Prompt
Starting with the line in which "Task: Click the 21 date label on x-axis" appears, give back every line exactly as written until the listing ends, excluding pictures.
Source data Start Marker
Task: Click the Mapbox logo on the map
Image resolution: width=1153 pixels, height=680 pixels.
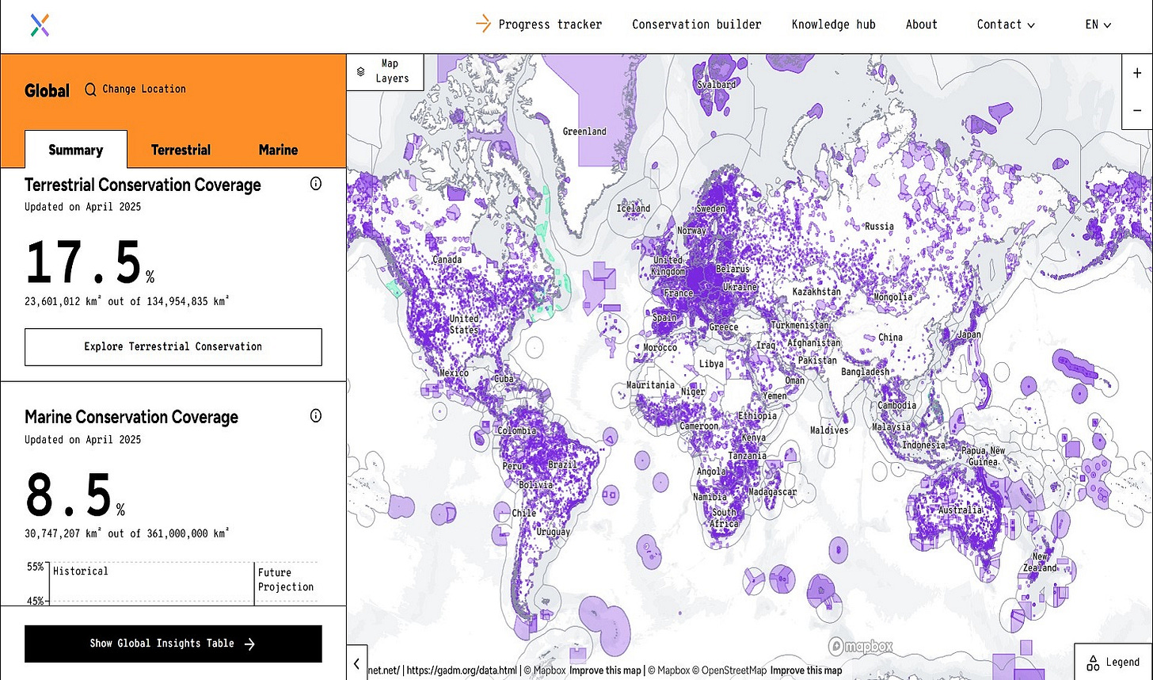Action: pyautogui.click(x=858, y=647)
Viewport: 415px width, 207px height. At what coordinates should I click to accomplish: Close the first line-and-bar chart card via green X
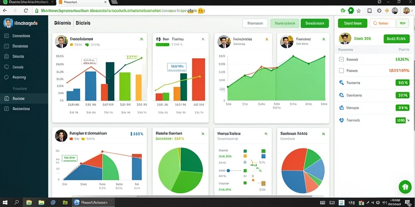141,39
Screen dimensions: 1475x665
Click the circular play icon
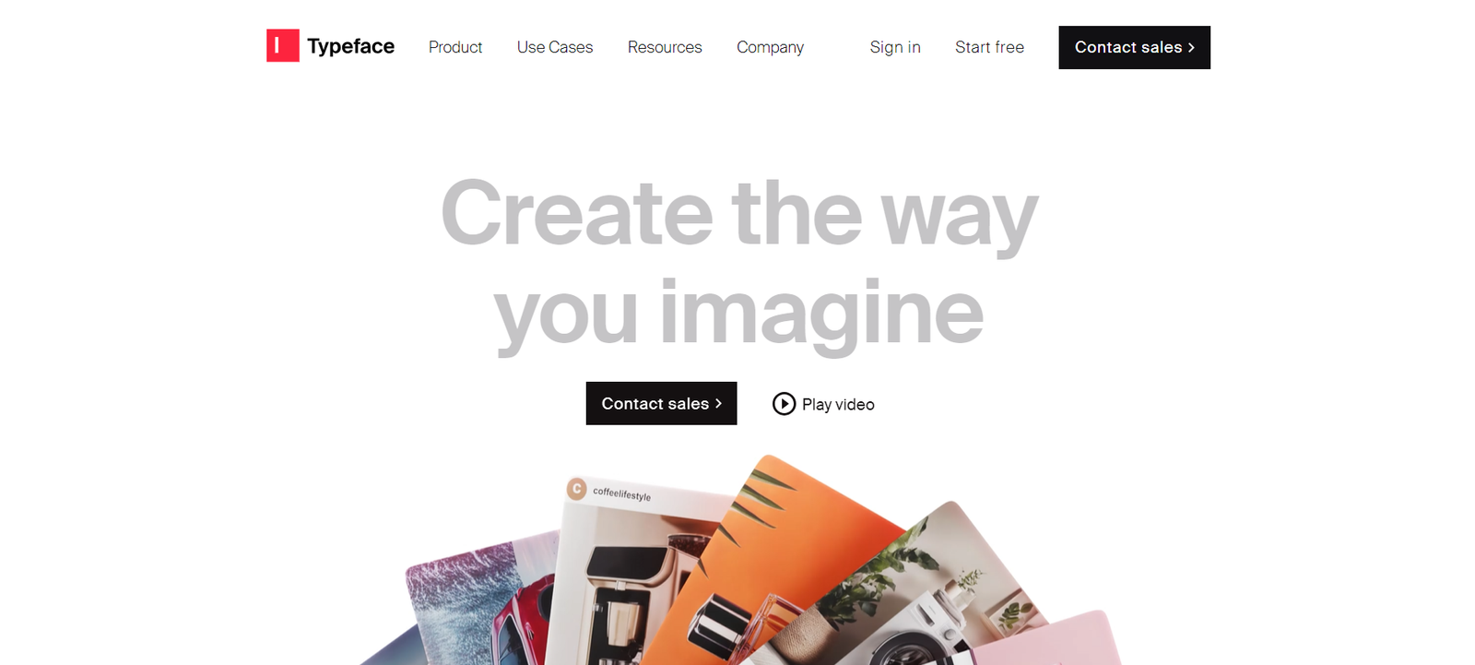click(x=784, y=404)
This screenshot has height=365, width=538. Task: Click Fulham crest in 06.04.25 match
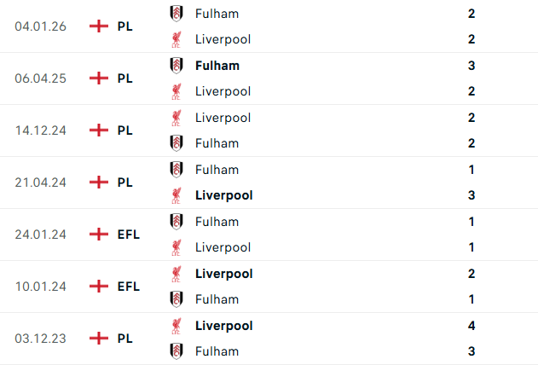pos(176,66)
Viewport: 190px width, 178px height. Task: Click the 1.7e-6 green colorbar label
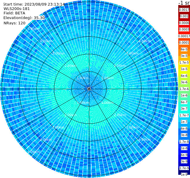[x=184, y=89]
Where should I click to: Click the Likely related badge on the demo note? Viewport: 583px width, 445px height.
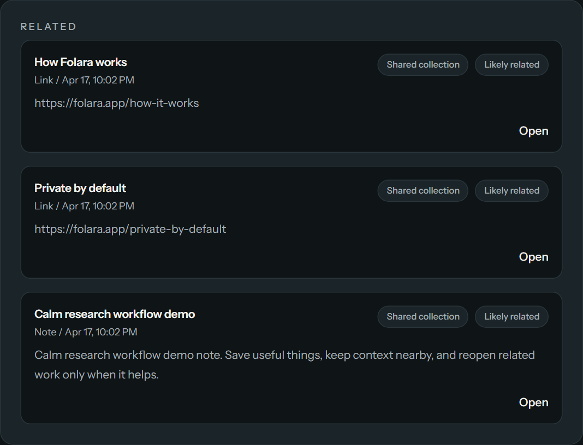[511, 316]
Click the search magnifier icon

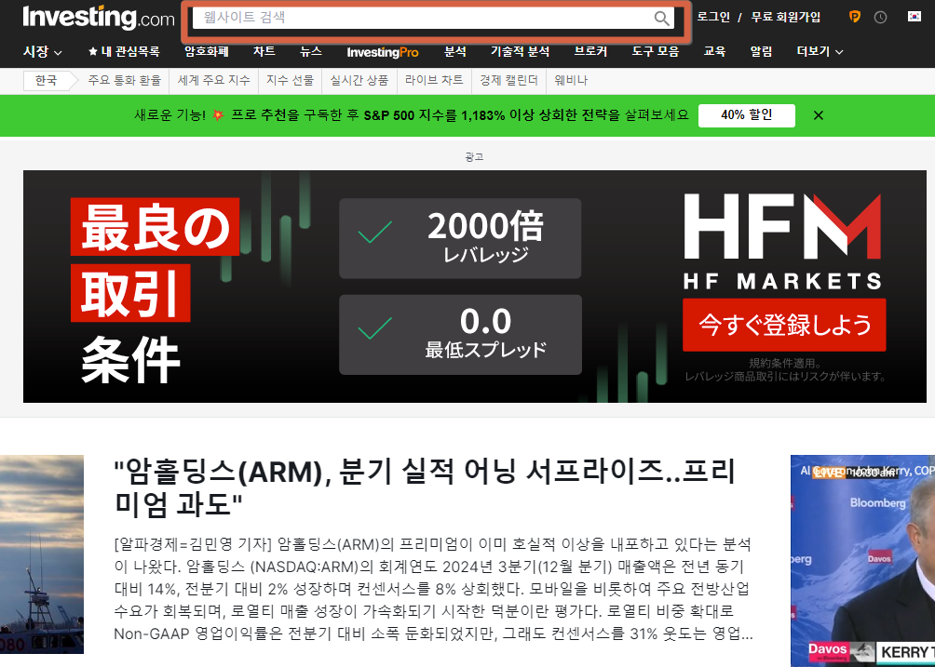point(662,18)
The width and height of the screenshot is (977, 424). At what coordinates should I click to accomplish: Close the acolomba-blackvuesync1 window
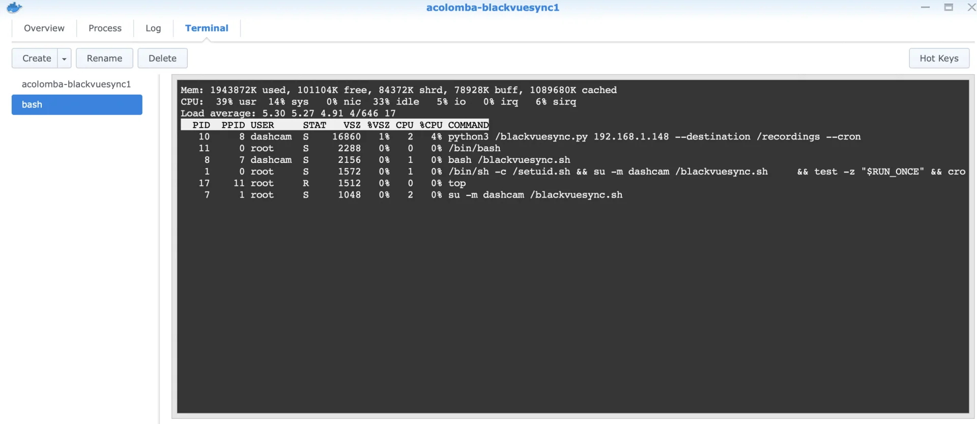tap(971, 7)
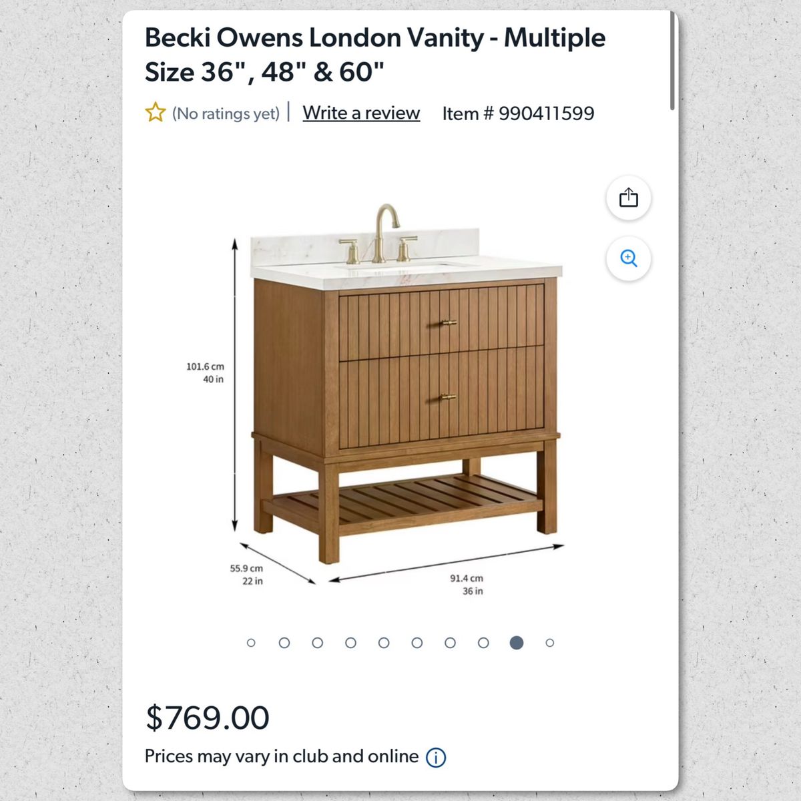Screen dimensions: 801x801
Task: Show the fifth carousel image dot
Action: pos(384,643)
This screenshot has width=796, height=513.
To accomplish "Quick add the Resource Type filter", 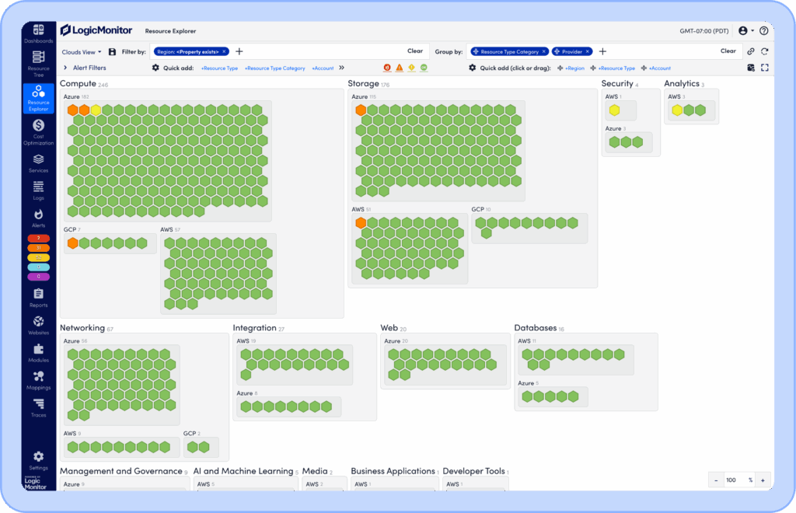I will coord(219,68).
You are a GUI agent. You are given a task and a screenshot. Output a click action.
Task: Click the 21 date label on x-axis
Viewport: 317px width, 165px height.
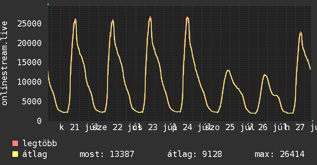click(75, 127)
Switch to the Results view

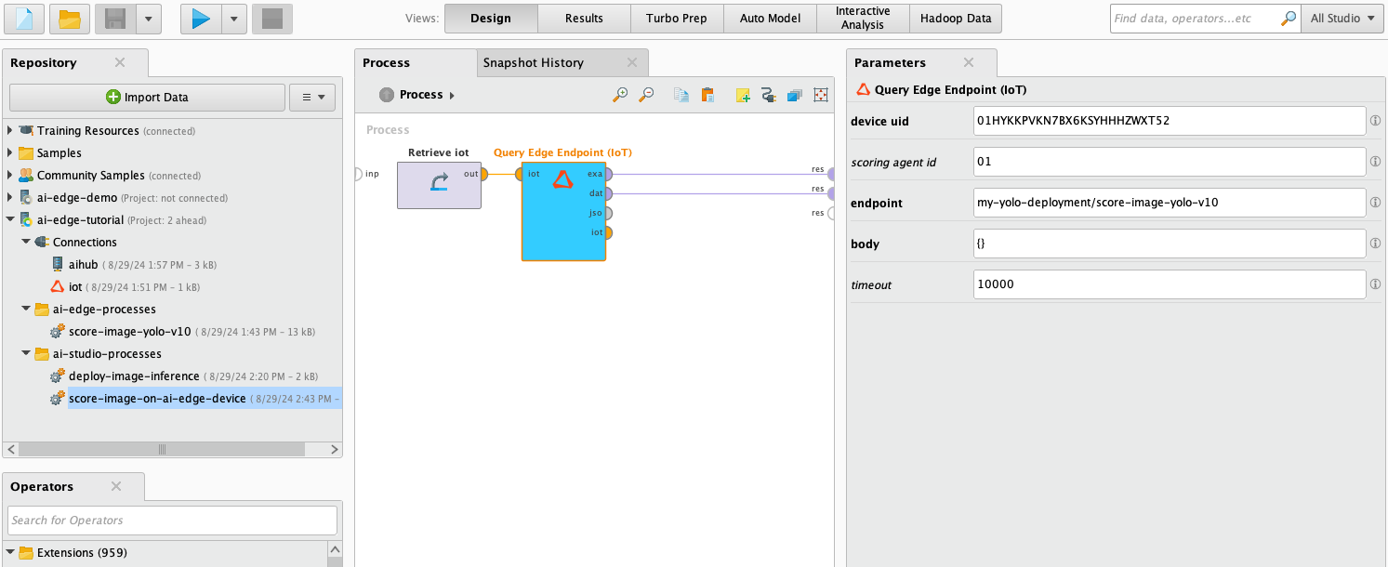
Source data End Marker
Task output
Task: Click the 21 date label on x-axis
Viewport: 317px width, 165px height.
click(75, 127)
Switch to the Results view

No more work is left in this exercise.